I assume then you have not taken any distributions from this plan until this year.Technically, you cannot do as planned with the rollover because the first distributions taken in any RMD year are deemed to apply to the RMD and therefore you cannot roll them over. But if you could get the stocks distributed on the same day as the other assets, then you could roll the other assets over to an IRA within 60 days and have the stocks distributed to your brokerage account satisfy the RMD. Therefore, timing is the challenge here. Finally, the entire balance of the plan must be rolled over, presumably as a direct rollover before year end to complete the qualified LSD. There should be no withholding taken on what the plan considers to be RMDs because the plan does not consider them eligible for rollover, but if the stocks are distributed on the same day, the plan could consider taking 20% withholding out of the rest of the distribution. There should be no withholding on the stocks because they are NUA shares. In summary, what you have now is a timing problem.

Thanks again, but I am confused. The plan admin has already distributed 2013 and 2014 MRDs on cosecutive days this week so I cannot undo that. But suppose that the MRDs are $40k,and $40k for each of the 2 years and the NUA value is also $40k with a cost basis of $10k. If I now exercise the NUA, the 1099R would show $120k in box 1 (Gross Dist), Box 2 (taxable Amt) would be $90k and box 6 (NUA) would show $30k. Is this correct? Then box 1 would show a  dist of $40k over the required amount. So why could I not roll over $40k into the IRA?Or can I at least rollover the $10k cost basis of the NUA? 
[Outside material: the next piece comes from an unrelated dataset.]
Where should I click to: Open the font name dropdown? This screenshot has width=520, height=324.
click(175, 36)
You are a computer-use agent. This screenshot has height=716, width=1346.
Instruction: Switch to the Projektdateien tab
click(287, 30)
  • You are correct with respect to how the 1099R would be completed. But for the rollover, see Q&A 7 in the attached IRS Reg 1.402(c)(2): http://www.gpo.gov/fdsys/pkg/CFR-2013-title26-vol5/pdf/CFR-2013-title26-vol5-sec1-402c-2.pdf. This explains that the first distributions in an RMD year are must be allocated to the RMDs due for that year and cannot be rolled over because they are RMDs. Once the RMDs (80k) are satisfied, additional distributions can be rolled over, but the additional distribution is the stock and you cannot roll over the stock and still use NUA. You could roll over the shares within 60 days and thereby reduce the taxable amount from 90k to 80k, but technically you cannot roll over the earlier distribution instead even though it is still within 60 days. If you did roll over the earlier distribution, what happens is your RMD is still satisfied, but then you have an excess contribution to your IRA. The only way to eliminate this situation is to either complete the LSD before RMDs are due or make sure the stock distribution comes out first from the plan in an RMD year. This is the same rule that causes problems if a taxpayer does a conversion in an RMD year before taking the RMD. It’s got to be the other way around.
  • Of course, you can still utilize NUA if you wish, it just will not satisfy your RMD as well. Your taxable amount this year would be 90k.

I am very interested in this and previous Q&A’s posted on this site regarding treatment of cost basis AND net unrealized appreciation portions of in-kind distribution of company stock as they pertain to MRD, since the opinion expressed supports my common-sense assumption that BOTH the cost basis and the NUA qualify for satisfaction of the MRD.  However, I have been unable to find anything such as a Private Letter Ruling or other “official” documentation to support this view, while on the other hand, the administrator of my 401k plan has asserted that ONLY the cost basis can be counted towards the MRD.  Can you be of any help in my search for collaborative documentation on this matter?

You are correct. Both the NUA and the cost basis count toward the RMD (Box 1 of the 1099R), and this is specifically described in Q&A 9 of the following IRS Reg 1.401(a)(9)-5:  http://www.law.cornell.edu/cfr/text/26/1.401%28a%29%289%29-5

Thank you SO much!!  I have read the referenced Q&A and it perfectly covers the specifics.  You have saved me from what could’ve become a long drawn-out argument with the plan administrator, and I’m so grateful for your help and very quick response!